He ignored Nigel’s yell of pain, as he shook the garment and threw it to the floor.

‘Got anything else hidden that I need to know about? Or should I strip off all your clothes to be sure?’

Nigel hugged himself, his bleeding arm now hooked around his stomach. His teeth were chattering as he answered. ‘No…there’s nothing…I swear it.’

‘Good,’ said Derek, but he yanked both of Nigel’s arms behind all the same and proceeded to bind them together with a piece of leather than he tore off the horses harness.

‘Please…don’t do that!’ Derek heard Nigel’s breath hitch - as if he needed to be told how much this was hurting him. ‘It’s not necessary…I’ll come quietly…like I said! Nnnng…I promise…’

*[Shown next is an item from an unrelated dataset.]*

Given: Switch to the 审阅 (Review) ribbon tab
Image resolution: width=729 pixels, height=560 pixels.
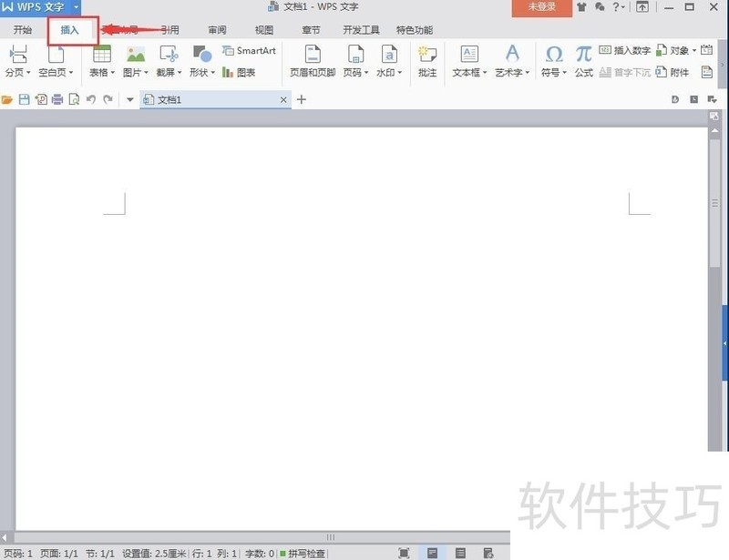Looking at the screenshot, I should click(x=216, y=29).
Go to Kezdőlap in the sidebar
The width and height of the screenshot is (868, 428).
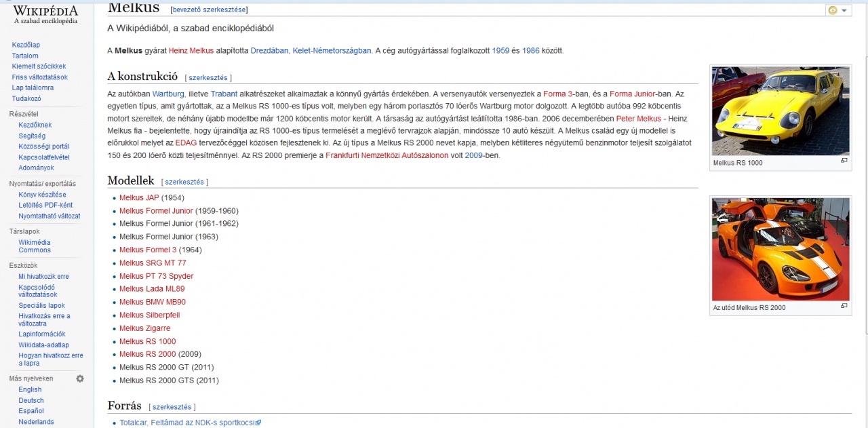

Derek merely guided him across the court-yard, his hand enclosed firmly around his upper arm, and pushed him through the low, heavy door that led down to the dungeon. He then slammed the door behind them with a deadening thud.

It was silent on the other side. The conquerors had taken few prisoners; it was always easier just to kill. The air was frigid, as it had been in the courtyard. Derek watched the unsteady trail of Nigel’s breath as he steered him down the steep staircase in front of him until they reached a long corridor. It was lined with a series of heavily barred doors. Taking down a chunky bunch of keys from the wall, Derek settled upon the first cell that a key would fit.

He opened the door and lit a wall-lamp with a torch from outside. He then turned to see that Nigel, who he’d left standing flat against a bare patch of wall, had slumped down onto his haunches his head bowed forwards. His body was shaking slightly, a tell-tale sign of tears.

The Captain fought his compassion with all he’d got. He pulled Nigel up by his uninjured arm, even as the boy tried unsuccessfully to wipe away the incriminating dampness with his shoulder.

‘Why did you do it?’ asked Derek, hoarseness disguising the lump in his own throat. ‘The city is over-run with troops, and all the gates are all guarded. Where did you think you could go?’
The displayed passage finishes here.